[Saved data entries]
___

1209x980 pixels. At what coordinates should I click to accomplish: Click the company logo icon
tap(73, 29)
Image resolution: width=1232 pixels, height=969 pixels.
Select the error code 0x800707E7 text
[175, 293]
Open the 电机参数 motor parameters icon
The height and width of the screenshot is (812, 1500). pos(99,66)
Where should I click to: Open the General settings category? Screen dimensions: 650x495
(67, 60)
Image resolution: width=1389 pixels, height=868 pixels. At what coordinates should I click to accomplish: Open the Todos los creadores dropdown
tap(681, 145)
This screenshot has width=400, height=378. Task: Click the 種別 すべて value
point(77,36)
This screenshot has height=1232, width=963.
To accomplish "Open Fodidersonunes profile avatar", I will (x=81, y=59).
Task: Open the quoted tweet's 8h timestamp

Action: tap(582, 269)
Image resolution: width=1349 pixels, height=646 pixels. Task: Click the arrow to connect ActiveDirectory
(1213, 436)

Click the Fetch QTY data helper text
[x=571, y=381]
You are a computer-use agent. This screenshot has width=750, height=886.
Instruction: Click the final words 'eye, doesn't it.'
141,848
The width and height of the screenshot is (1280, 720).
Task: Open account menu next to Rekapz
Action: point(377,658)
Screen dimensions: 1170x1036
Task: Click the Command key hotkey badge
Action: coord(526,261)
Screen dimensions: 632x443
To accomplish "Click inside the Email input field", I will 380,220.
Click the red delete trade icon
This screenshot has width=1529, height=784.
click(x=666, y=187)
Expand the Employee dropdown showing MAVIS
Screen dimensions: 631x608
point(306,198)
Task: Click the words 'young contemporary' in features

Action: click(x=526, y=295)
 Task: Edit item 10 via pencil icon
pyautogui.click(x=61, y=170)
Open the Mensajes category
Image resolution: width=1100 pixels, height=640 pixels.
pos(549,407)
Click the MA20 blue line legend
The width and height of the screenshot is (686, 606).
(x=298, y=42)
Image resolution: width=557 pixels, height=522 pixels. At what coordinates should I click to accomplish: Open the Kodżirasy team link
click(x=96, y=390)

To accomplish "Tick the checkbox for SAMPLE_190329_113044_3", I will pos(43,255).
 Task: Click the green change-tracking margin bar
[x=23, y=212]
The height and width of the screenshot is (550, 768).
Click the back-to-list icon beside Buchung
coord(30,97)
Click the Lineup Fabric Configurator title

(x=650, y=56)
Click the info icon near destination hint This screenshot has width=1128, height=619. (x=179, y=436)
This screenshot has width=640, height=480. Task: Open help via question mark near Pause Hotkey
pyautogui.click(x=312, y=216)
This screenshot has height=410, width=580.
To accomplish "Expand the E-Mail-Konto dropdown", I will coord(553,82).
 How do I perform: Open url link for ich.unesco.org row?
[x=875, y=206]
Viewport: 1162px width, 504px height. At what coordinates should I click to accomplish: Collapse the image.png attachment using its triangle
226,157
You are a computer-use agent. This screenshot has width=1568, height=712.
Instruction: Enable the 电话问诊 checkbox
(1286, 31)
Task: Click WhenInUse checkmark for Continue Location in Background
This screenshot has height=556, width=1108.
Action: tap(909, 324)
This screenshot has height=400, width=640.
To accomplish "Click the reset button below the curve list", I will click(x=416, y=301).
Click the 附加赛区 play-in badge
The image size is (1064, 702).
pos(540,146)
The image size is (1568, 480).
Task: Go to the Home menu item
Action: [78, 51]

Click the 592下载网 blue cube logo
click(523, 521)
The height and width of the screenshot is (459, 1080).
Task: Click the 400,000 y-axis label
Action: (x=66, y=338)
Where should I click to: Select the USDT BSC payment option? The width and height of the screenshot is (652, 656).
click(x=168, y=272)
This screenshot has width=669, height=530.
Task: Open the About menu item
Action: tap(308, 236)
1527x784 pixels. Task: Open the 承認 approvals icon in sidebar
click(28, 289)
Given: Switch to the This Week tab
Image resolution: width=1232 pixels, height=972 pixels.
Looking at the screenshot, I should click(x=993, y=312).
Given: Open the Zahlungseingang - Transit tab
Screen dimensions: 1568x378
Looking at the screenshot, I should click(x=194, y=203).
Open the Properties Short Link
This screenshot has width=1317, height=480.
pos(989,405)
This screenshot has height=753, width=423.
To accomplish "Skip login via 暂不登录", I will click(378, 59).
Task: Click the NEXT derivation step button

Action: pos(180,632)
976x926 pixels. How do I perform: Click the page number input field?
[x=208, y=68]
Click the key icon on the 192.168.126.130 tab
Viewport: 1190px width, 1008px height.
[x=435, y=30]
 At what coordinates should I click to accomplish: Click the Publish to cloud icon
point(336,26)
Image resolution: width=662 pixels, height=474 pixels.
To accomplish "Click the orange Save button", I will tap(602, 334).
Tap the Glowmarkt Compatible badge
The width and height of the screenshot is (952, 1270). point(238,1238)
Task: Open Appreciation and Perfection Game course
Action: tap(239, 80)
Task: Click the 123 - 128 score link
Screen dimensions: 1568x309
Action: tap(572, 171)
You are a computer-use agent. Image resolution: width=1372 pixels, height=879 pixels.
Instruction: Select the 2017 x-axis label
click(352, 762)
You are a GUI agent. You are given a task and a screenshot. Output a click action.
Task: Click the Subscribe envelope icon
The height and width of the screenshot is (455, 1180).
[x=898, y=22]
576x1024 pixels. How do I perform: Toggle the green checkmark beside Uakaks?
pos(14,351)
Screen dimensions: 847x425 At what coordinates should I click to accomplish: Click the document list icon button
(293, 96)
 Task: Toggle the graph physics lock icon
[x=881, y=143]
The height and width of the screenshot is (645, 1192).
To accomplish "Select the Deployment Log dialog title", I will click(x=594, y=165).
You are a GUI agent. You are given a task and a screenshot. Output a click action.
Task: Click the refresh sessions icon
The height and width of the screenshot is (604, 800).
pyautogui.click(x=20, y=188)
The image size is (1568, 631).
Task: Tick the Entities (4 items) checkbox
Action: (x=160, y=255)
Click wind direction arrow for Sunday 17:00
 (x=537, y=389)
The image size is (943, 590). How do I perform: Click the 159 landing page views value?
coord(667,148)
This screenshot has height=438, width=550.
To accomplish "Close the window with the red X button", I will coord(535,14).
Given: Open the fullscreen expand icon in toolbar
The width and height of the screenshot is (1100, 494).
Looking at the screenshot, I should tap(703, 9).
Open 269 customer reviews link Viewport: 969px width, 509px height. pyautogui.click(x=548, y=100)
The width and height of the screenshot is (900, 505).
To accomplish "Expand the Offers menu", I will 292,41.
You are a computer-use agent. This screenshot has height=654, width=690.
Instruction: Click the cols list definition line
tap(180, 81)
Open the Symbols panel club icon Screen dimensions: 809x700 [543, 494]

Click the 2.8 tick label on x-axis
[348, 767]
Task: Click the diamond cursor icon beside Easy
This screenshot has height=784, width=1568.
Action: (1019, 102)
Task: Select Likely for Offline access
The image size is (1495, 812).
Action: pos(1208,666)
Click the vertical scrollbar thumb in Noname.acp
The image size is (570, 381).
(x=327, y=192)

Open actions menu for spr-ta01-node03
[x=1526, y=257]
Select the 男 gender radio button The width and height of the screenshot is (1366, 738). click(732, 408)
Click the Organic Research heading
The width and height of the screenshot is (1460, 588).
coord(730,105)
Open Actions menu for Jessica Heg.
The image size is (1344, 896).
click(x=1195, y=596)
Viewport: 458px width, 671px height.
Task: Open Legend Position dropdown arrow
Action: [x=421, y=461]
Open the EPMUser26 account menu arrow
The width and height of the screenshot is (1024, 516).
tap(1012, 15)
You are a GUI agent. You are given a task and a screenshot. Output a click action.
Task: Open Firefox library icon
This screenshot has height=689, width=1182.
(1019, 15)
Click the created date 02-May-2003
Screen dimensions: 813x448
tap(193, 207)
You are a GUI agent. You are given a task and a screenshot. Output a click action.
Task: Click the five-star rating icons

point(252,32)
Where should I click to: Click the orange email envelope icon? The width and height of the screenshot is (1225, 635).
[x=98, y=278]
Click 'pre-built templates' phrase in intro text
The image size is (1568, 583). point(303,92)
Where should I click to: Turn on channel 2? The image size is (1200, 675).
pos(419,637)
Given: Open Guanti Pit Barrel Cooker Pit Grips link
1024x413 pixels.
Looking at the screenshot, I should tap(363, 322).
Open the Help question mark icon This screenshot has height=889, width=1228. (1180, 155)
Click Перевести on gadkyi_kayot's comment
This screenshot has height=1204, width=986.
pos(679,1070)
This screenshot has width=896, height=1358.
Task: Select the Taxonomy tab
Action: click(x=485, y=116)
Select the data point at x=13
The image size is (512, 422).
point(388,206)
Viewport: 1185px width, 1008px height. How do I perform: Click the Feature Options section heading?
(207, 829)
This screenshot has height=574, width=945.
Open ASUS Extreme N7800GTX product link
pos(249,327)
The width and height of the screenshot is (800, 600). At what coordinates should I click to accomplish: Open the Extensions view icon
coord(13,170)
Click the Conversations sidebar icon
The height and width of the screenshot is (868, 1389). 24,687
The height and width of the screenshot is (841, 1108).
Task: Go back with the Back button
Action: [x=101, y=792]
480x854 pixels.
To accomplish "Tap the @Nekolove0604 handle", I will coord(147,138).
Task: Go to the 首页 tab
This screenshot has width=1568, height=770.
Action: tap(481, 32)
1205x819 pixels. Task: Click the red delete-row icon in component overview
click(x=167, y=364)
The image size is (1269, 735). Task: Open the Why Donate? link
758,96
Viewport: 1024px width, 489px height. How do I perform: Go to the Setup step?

___

• What you need to do:
Scan the data above and copy every line with "computer" in it.

• Solution to the exercise:
You are a computer-use agent. This screenshot has width=750, height=886.
You are a computer-use agent. This screenshot has width=1568, height=712.
You are a computer-use agent. Image resolution: width=1372 pixels, height=879 pixels.
You are a computer-use agent. This screenshot has height=654, width=690.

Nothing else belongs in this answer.